+++ Text segment +++
Visually speaking, there is much worthy of note in de Léon’s writings. First, there is a kind of travelogue of a celestial journey to the firmament atop the Garden, with movement between the four rings of heaven, each of which is located at a different cardinal endpoint, is colored by a separate hue, and is under the charge of an appointed angel who calls out letters of the Tetragrammaton. Another unique and new image is of Paradise constructed with three rings of concentric walls, with different groups of people inhabiting the intermural and adjoining courtyards. The walled-off spaces beginning with the curtain wall and ending in the innermost sanctum represent an ascending hierarchy of reward and of the spiritualization of the soul. The groups enumerated by de Léon as denizens of these precincts include “the pious of the nations”, “those martyred by the regime”, “innocent schoolchildren”, the profoundly righteous who did some wrong, the penitent, and more. He also links Jewish religious praxis and his theosophical views with the populations designated for the ranked courtyards of Paradise. We are even told of the Messiah’s future encounters with some of these groups, as in the dramatic account of the Messiah leaving the hekhal called “the bird’s nest”, garbed in apocalyptic vengeance, to exact recompense from slayers of the righteous (Liebes 1993; Wolfson 1994).
+++ Data block +++
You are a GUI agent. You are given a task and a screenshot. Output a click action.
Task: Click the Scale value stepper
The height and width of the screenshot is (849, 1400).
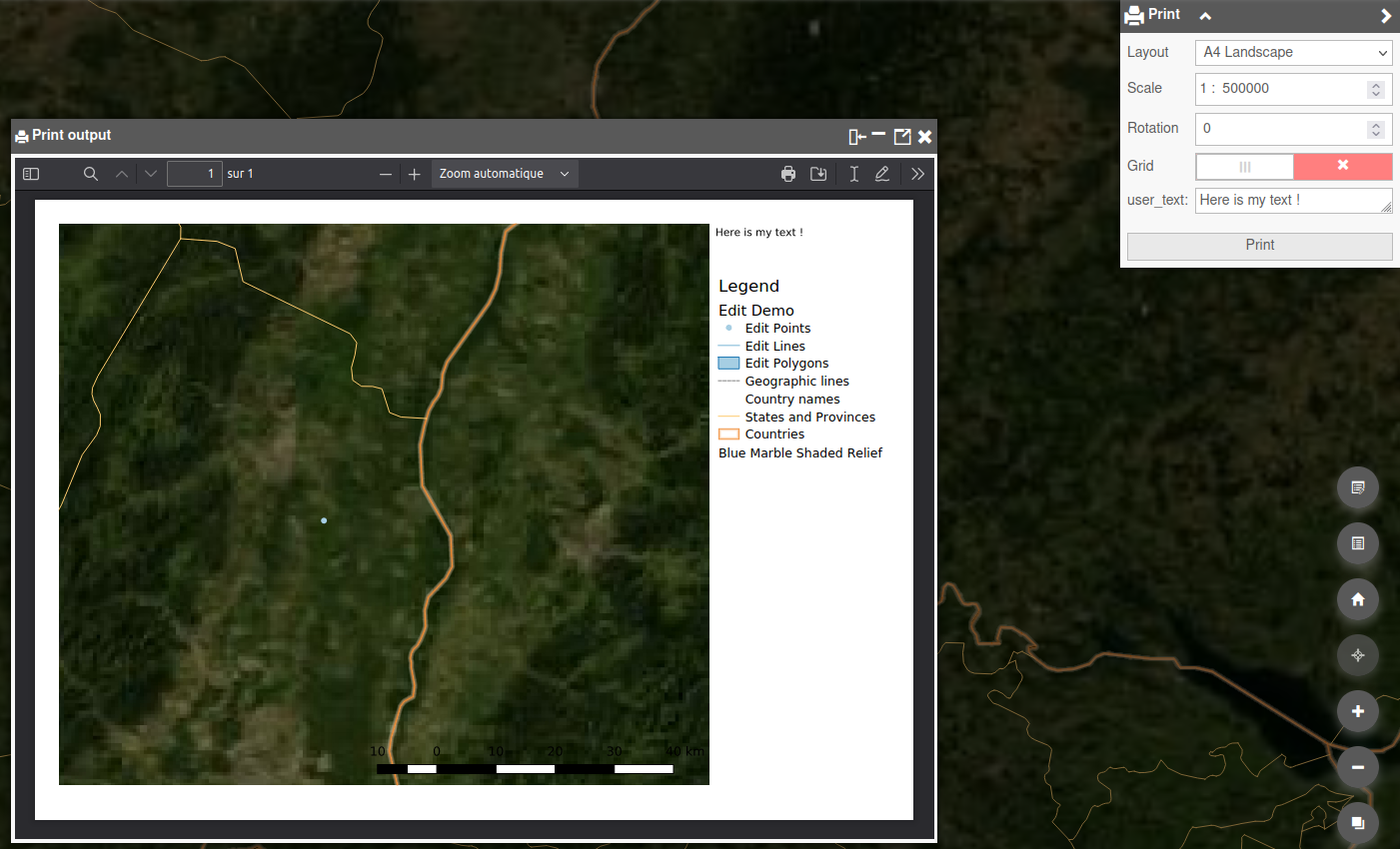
+++
- _Set problem A_:
In the passage on de Léon's visions of Paradise, how many rings of concentric walls make up Paradise?
- _Set problem B_:
Please extend the passage on de Léon's visions of Paradise, starting after its final sentence.

- _Exercise response A_:
Three.

- _Exercise response B_:
Beside the visual aspects, these works have particular ideas in common: paradise having preexisted Creation, the two Paradises possessing the same form or model, and an axis mundi joining the two that allows for bidirectional movement. Moreover, the supernal Paradise and its multiple dimensions symbolize or otherwise represent the sefirot of the Godhead as conceived by theosophical Kabbalah, which also correspond to the earthly Paradise with its brick-and-mortar subdivisions. Furthermore, the divisions of the Garden, the population assignments, and the movement from one arena to another express a static or dynamic state of the sefirot reverberating through lower levels of existence. Theurgic shifts within Paradise, whether engendered by movement between the two planes or by the apocalyptic deeds of the Messiah, play a central role in kabbalistic literature and set it apart from all other Jewish eschatological or visionary writing. We should also mention the narratives and stories included in the Zohar’s homilies on the Torah that include treks and mystical ascents to the lower Paradise or to the precincts of Heaven (Idel 1982; Meroz 2000; Wolski and Carmeli 2007). Most of these have a mythological cast, where an individual or fellowship on an expedition is turned into clothed spirits wandering from a physical place to the spirit-realm of divine forms.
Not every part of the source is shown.